EXHIBITIONS

The 備前

―土と炎から生まれる造形美―

金重陶陽 耳付水指 1958 東京国立近代美術館蔵

三角花入 桃山時代 個人蔵

伊勢﨑晃一朗 打文花器 2018 個人蔵

徳利 銘 トシワスレ 桃山時代 個人蔵

島村光 ネズミノカップル 1983 個人蔵

 備前焼は、釉薬を施さず土と炎の造形から生まれるシンプルで原始的なやきものとして、古くから日本人に愛されてきた。炎の痕跡を示す「緋襷(ひだすき)」、重ね焼きの丸い跡が連なる「牡丹餅」のほか、「胡麻」や「桟切(さんぎり)」など、薪窯による焼成によって、備前焼はほかのやきものにはない特徴を有している。

 本展では、桃山時代に茶人・数寄者によって見立てられた古備前の名品を展示。
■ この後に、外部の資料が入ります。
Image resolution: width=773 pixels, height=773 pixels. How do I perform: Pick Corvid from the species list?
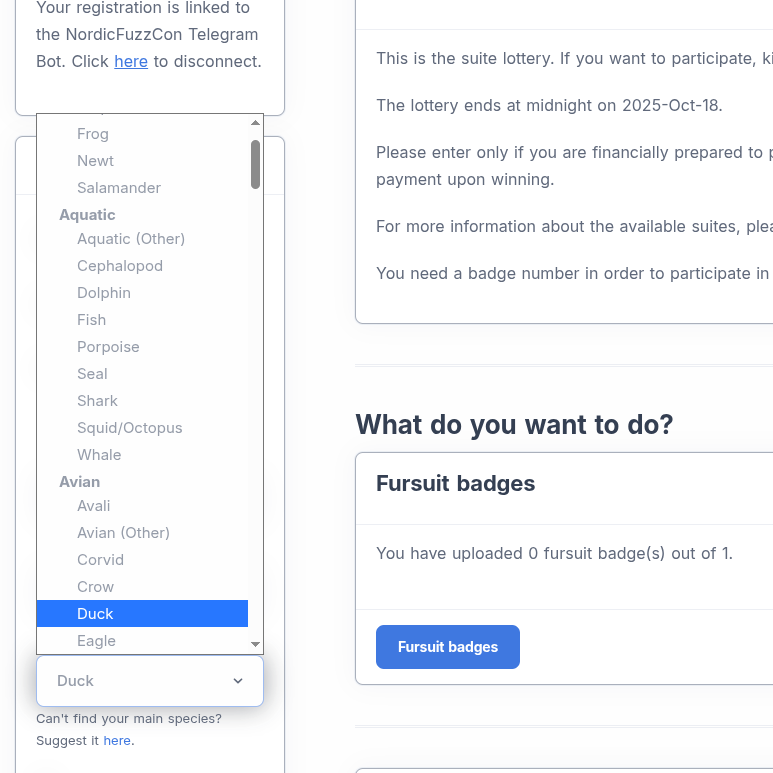click(x=101, y=560)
さらに、古備前に魅せられ、作陶に取り組んできた近代の作家から、先達の技術を生かして現代の備前を確立しようとする若手の作品まで、重要無形文化財保持者の作品も交え、シンプルでありながら、多彩な表現を生む備前焼の魅力を探る。

 主な出品作家に、金重陶陽、藤原啓、山本陶秀、金重素山、藤原雄、伊勢﨑満、伊勢﨑淳、森陶岳、島村光、金重晃介、隠﨑隆一、金重有邦、伊勢﨑創、矢部俊一、伊勢﨑晃一朗ら。